PASSAGE TO READ →

Electric vehicle maker Rivian simplifies production, cuts costs and aims for first profit

By Abhirup Roy

NORMAL, Ill. (Reuters) – Electric vehicle maker Rivian’s drive to cut costs and realize its first profits has eliminated more than 100 steps from the battery manufacturing process, 52 pieces of body shop equipment and more than 500 design parts for its flagship SUV and pickup trucks.

The result of Rivian’s retooling of its manufacturing process is a 35% reduction in material costs for the vans and savings of “similar magnitude” for its other lines, CEO RJ Scaringe told Reuters.

Rivian’s overall cost of building its electric vehicles has “improved significantly,” he told Reuters during a factory tour Friday in Normal, Illinois, 125 miles (209 km) to the south from Chicago. “The design of the parts and the design of the factory makes it easier to build the vehicle.”

Reuters got an exclusive look at Rivian’s four-million-square-foot factory, with investors eager to learn more about the scale and pace of savings after a three-week shutdown in april.

Cutting costs is key for Rivian and other electric vehicle startups because high interest rates have discouraged some potential customers from electric vehicles that are typically more expensive to purchase than their gasoline-powered counterparts. Rivian has never made a quarterly net profit since its founding in 2009 and lost $1.5 billion in the first quarter.

“We did a similar process of looking at and redesigning a number of components based on cost, so we reduced the material cost of the vans to over 35%,” Scaringe said, referring to the closure of the van line in January.

Built primarily for major shareholder Amazon, Rivian’s vans account for about a fifth of its revenue.

Market leader Tesla has cut prices, but some smaller electric vehicle makers, including Fisker, have filed for bankruptcy.

Rivian is on stronger financial footing, but is losing nearly $39,000 on each vehicle and counting on cost savings to help it turn a gross profit this year.

SOURCE DATA →

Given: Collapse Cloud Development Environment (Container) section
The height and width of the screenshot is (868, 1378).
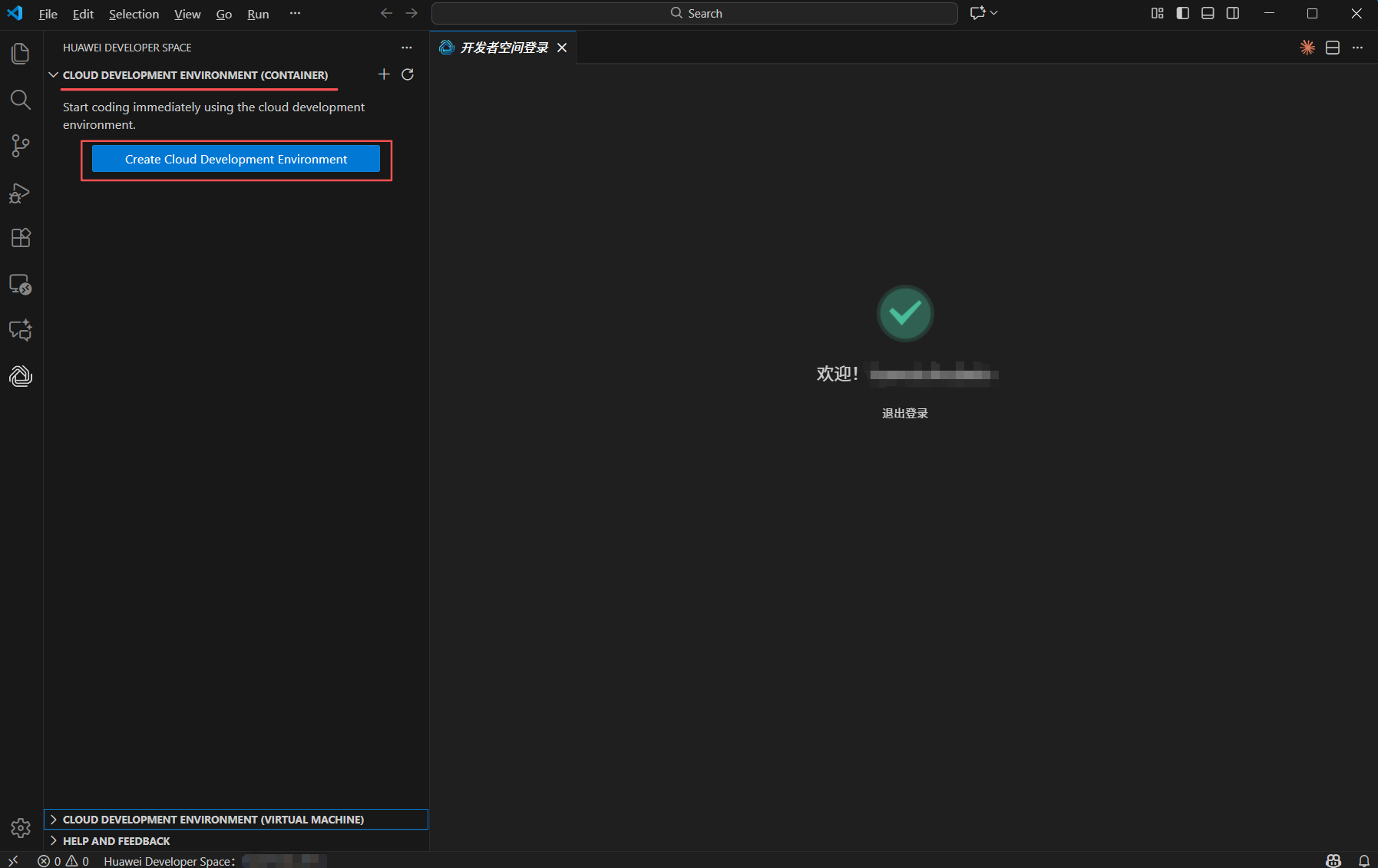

STATED GOAL 1 → According to the Rivian article, in what year was the company founded?
STATED GOAL 2 → Repeat the Rivian article word for word from "Built primarily for" to "filed for bankruptcy.".

COMPLETE OUTPUT 1 → 2009

COMPLETE OUTPUT 2 →
Built primarily for major shareholder Amazon, Rivian’s vans account for about a fifth of its revenue.

Market leader Tesla has cut prices, but some smaller electric vehicle makers, including Fisker, have filed for bankruptcy.